Probabilistic forecasting allows us to re-center the whole discussion on economics. Instead of asking how close we are to the realized number, we ask whether our decisions, evaluated across the full distribution of outcomes, generate good risk‑adjusted returns. Scenario planning, even when adorned with sophisticated tools, encourages us to optimize the stories rather than the money.
How probabilistic thinking changes practice
Embracing probabilities instead of scenarios has several practical consequences.
First, it forces us to be explicit about where uncertainty actually lives. Demand and lead time are not “parameters” to be fixed in a planning system; they are random variables that must be modeled and continually updated as new data arrives. This is as true for upstream reliability and returns as it is for customer demand.
Second, it requires us to attach money to outcomes. A probabilistic forecast without an economic lens is only marginally better than a deterministic one. We need to know what a stockout costs, what overstock costs, what a lost sale is worth, how to value idle capacity. These quantities are imperfect and sometimes uncomfortable to estimate, but they are the only way to compare decisions sensibly.
Third, it naturally leads to automation. Once you can compute the expected, risk‑adjusted payoff of a replenishment order, a price change, or a transfer, there is no reason to debate every decision in meetings. You can let software issue thousands or millions of small decisions every day, while humans focus on shaping the economic model, validating the assumptions, and handling the situations where the model’s confidence is low.
This is very different from an IBP process whose center of gravity is a monthly scenario workshop. Instead of a planning ritual that periodically re‑authorizes a plan, we get an economic engine that continuously arbitrates trade‑offs under uncertainty.
Where scenarios still belong
I am not arguing that companies should ban the word “scenario.” Imagination is essential in any complex endeavor. Boards and executives need narratives to reason about long‑term investments, strategic risks, regulatory shifts, and technology changes.
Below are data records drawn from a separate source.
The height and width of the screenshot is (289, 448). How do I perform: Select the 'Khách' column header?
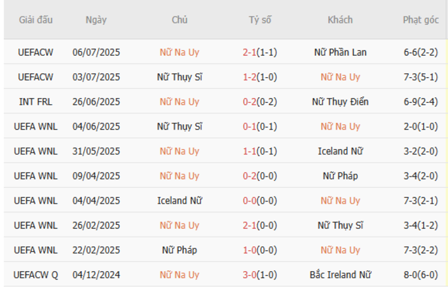point(340,20)
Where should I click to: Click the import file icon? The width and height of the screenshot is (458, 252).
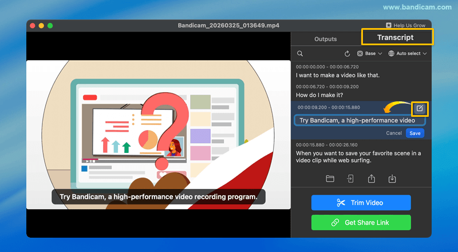tap(350, 179)
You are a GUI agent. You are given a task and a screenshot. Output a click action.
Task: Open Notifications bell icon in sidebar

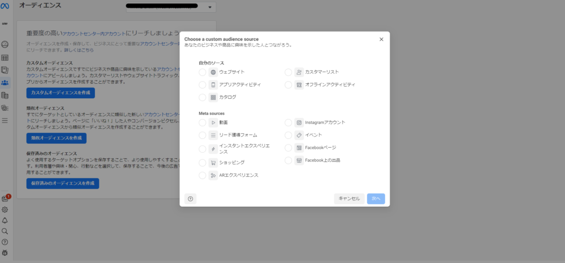tap(5, 221)
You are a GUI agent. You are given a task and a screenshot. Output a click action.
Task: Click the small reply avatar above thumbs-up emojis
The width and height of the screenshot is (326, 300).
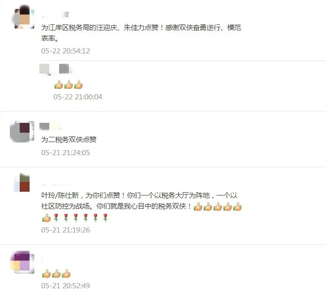(45, 69)
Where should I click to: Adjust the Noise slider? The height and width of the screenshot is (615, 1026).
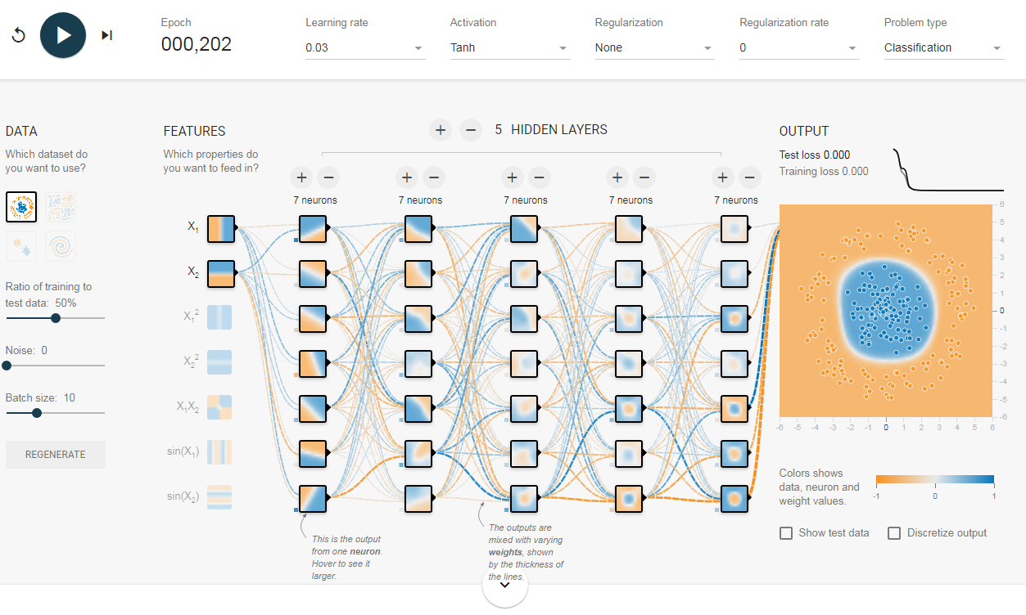coord(7,366)
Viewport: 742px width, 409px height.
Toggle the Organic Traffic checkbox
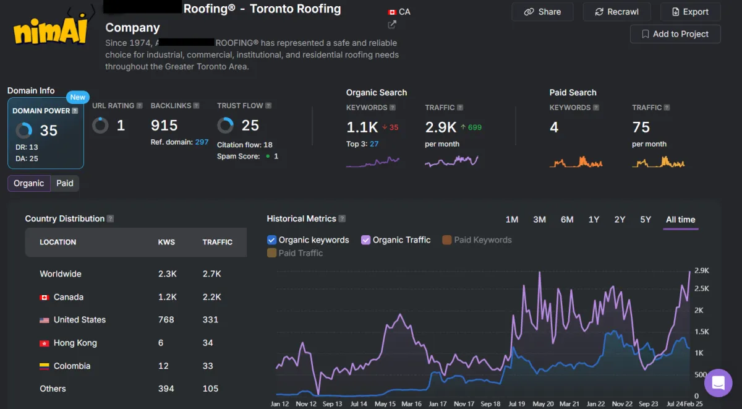coord(366,240)
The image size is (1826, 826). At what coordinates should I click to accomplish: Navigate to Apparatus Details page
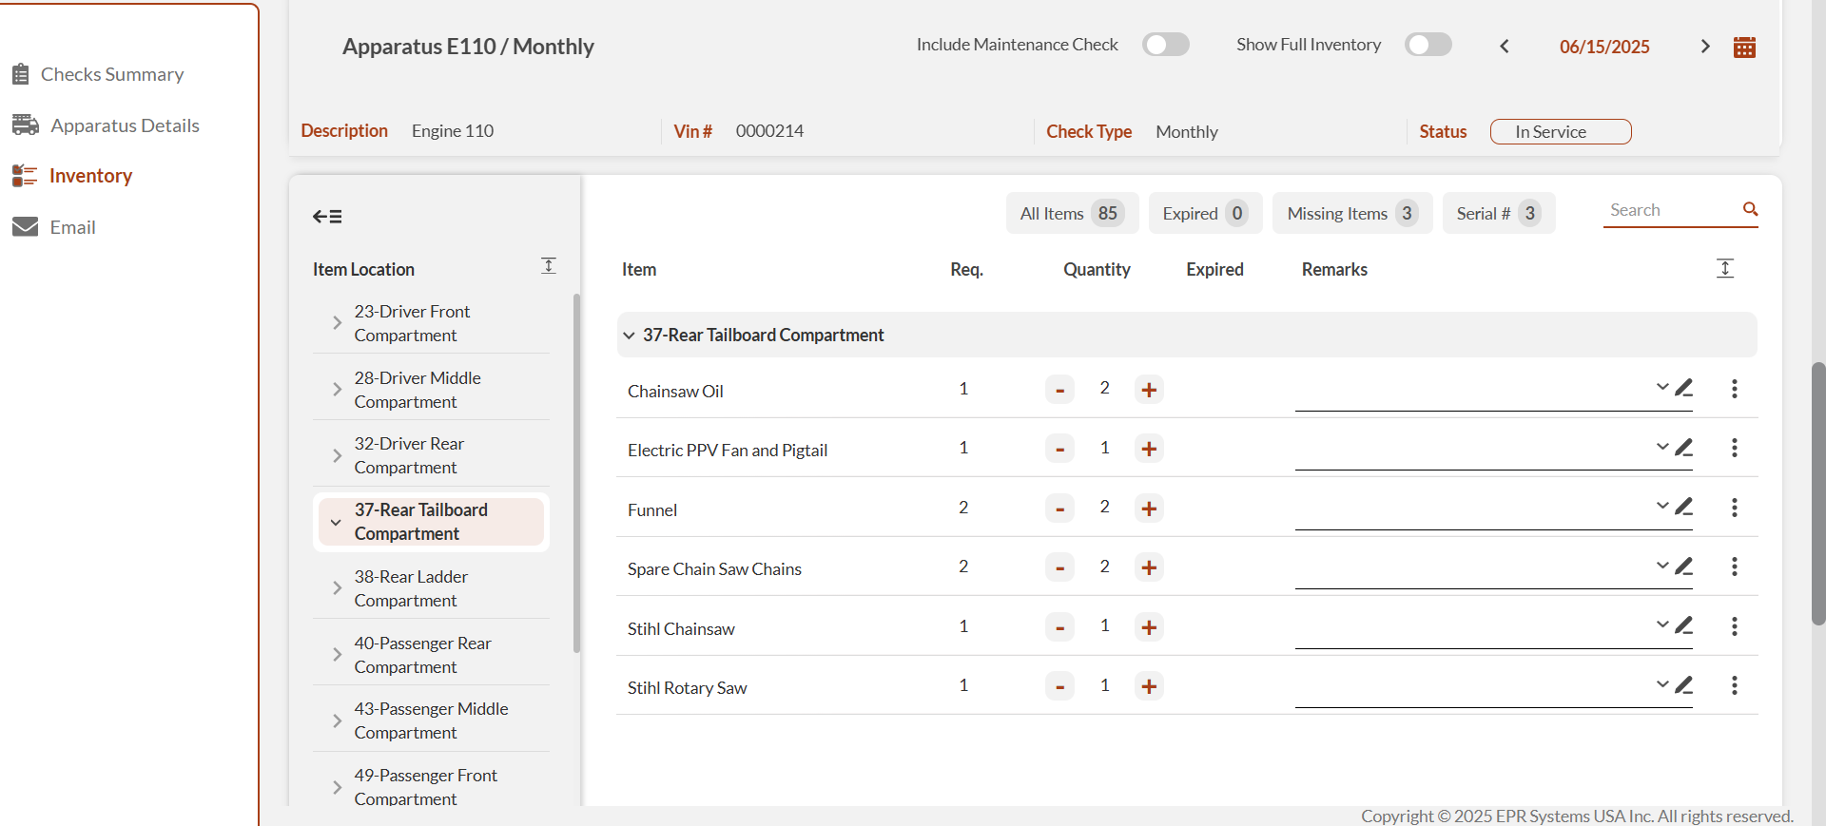click(x=124, y=125)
However, in a probabilistic supply chain, scenarios play a different role. They are not handcrafted futures that the planning system must follow. They are illustrations drawn from, or constrained by, the underlying probabilistic model.
If we want to explore a severe but plausible downside, we do not invent it from scratch; we stress the distributions in ways that are consistent with history and expert knowledge, and we let the same decision engine compute the consequences. If we want to show the upside potential of a more aggressive pricing strategy, we use the probabilistic model to simulate how demand might respond, and we quantify the range of possible outcomes.
In this way, scenarios become pedagogical views on a probabilistic reality, not substitutes for it.
Moving beyond scenario-centric supply chains
The mainstream playbook has had a long run: deterministic forecasts, safety stocks, monthly consensus plans, and a handful of scenarios on top. It has brought some degree of structure, but it has also locked many organizations into a way of thinking that is increasingly incompatible with the complexity and volatility of modern supply chains.
The alternative is not mystical. It is simply to take uncertainty seriously and to express it in the only language that scales: probability. Once we treat demand, lead times, and other key drivers as random variables; once we attach prices to outcomes; once we evaluate decisions as bets across full distributions rather than as responses to a few stories; scenario planning, in its traditional sense, starts to look like what it is: a coping mechanism for the absence of a proper probabilistic, decision‑centric engine.
We do not need more scenarios. We need better probabilities, and a supply chain that knows what to do with them.